REQUIRED WORK:
Whenever a line below mentions the word "Given", that line should be copied.

(Saved entries)
*** Block opens ***

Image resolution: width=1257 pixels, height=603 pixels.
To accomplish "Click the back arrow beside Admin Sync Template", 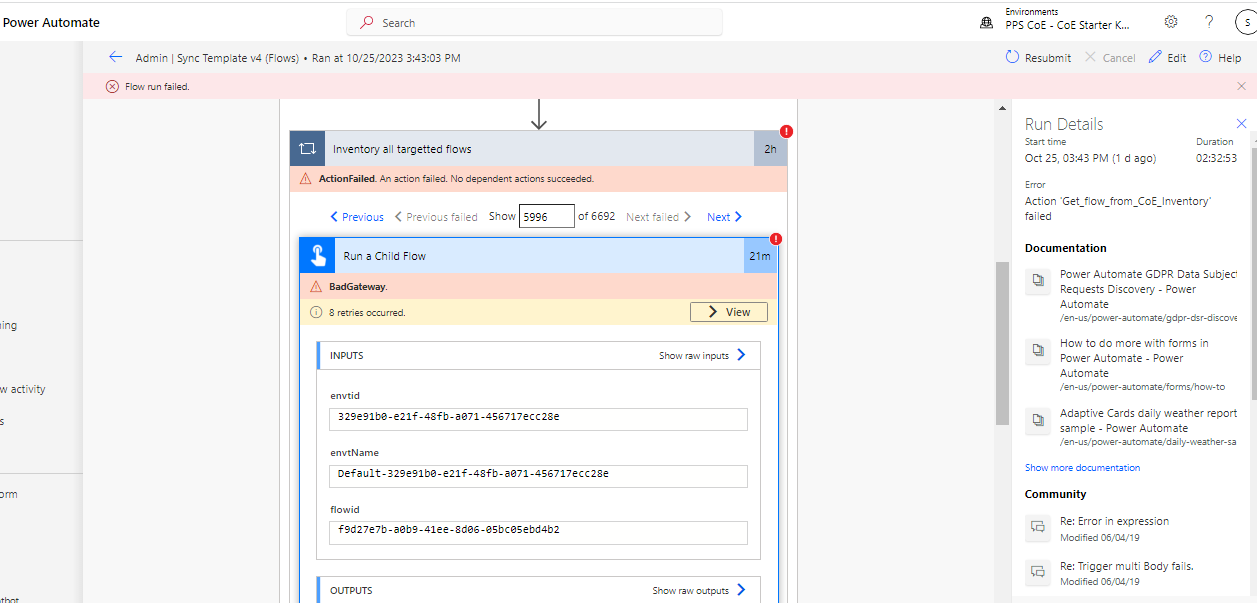I will tap(115, 57).
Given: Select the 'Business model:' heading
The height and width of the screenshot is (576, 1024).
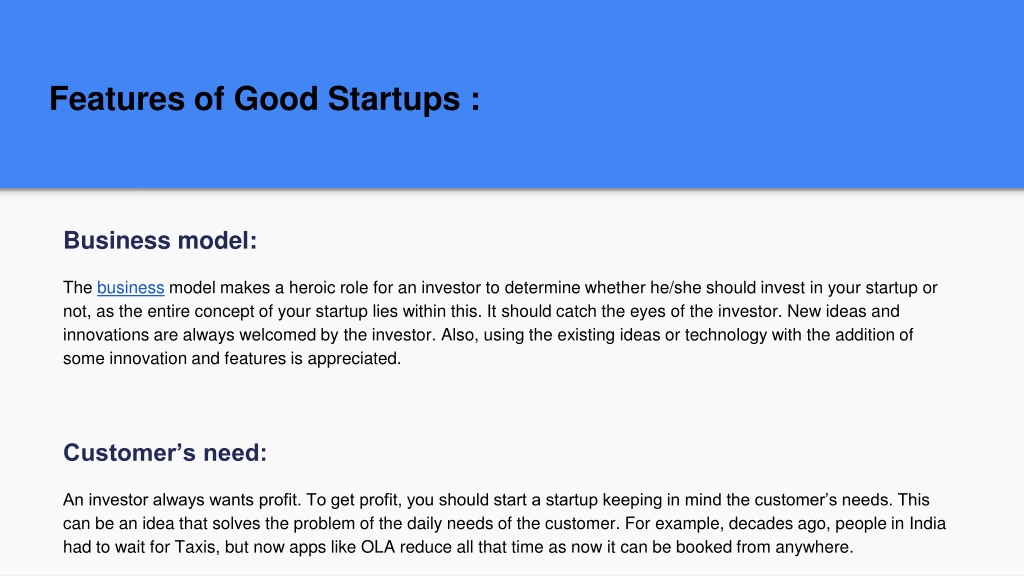Looking at the screenshot, I should [x=160, y=240].
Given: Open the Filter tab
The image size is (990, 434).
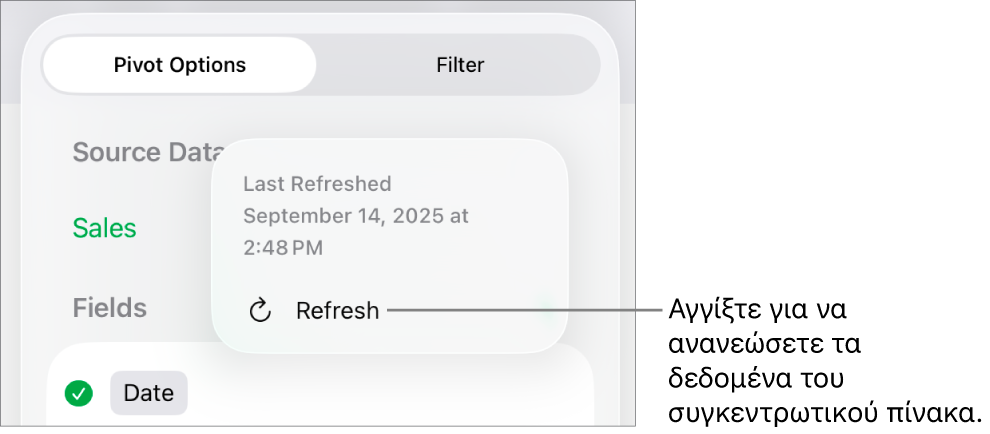Looking at the screenshot, I should click(460, 66).
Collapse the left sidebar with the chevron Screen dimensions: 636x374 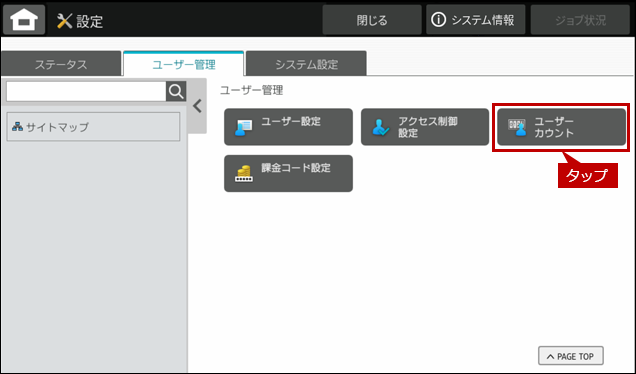198,106
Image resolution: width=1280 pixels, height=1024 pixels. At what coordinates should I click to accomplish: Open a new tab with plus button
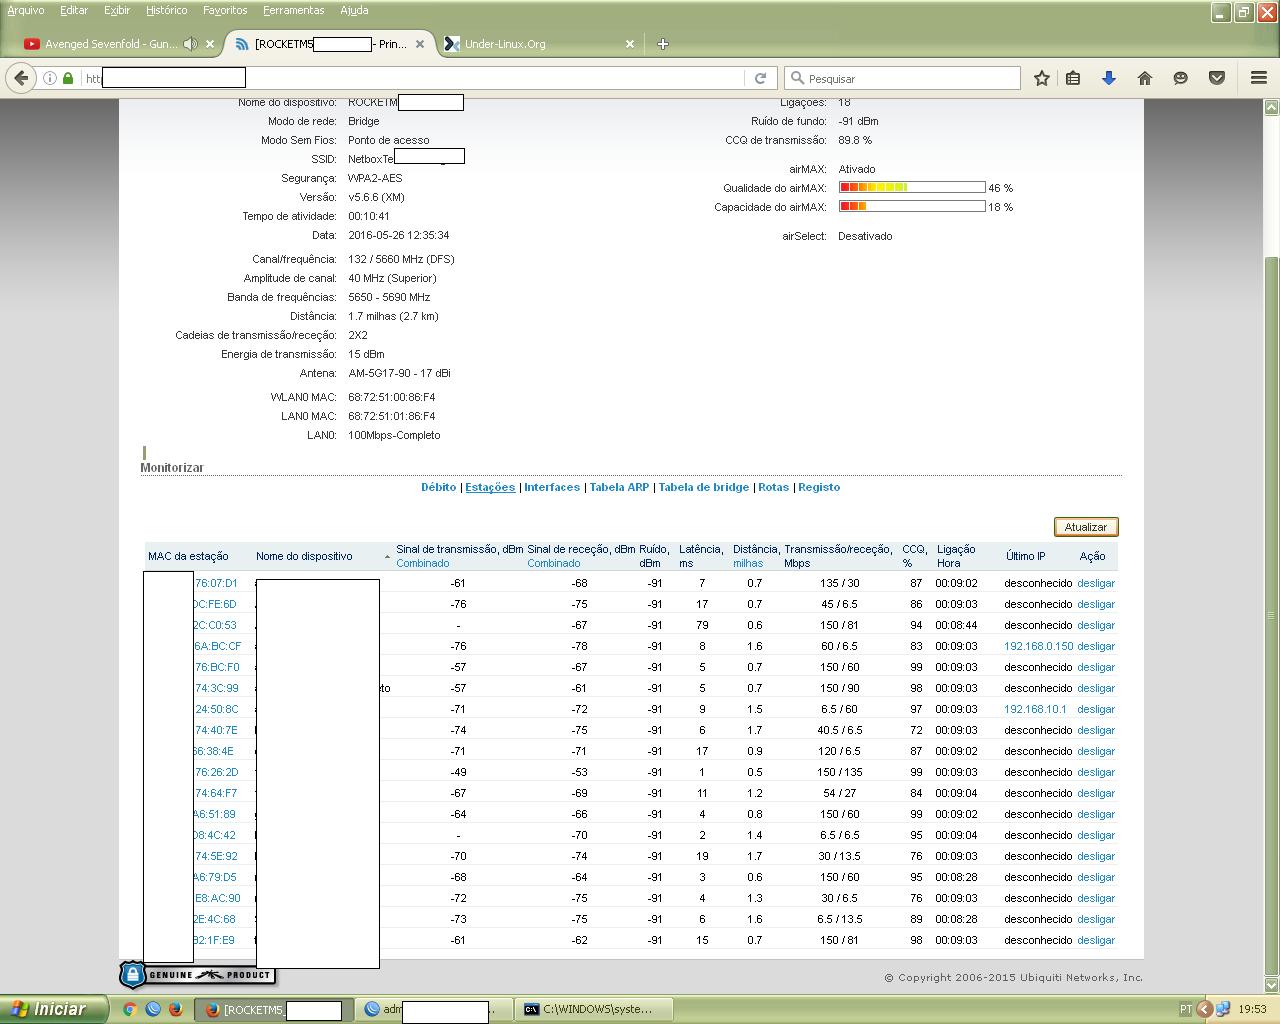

*** Block closes ***

EXERCISE OUTPUT:
Given: Select the 'Business model:' heading
Given: Open the Filter tab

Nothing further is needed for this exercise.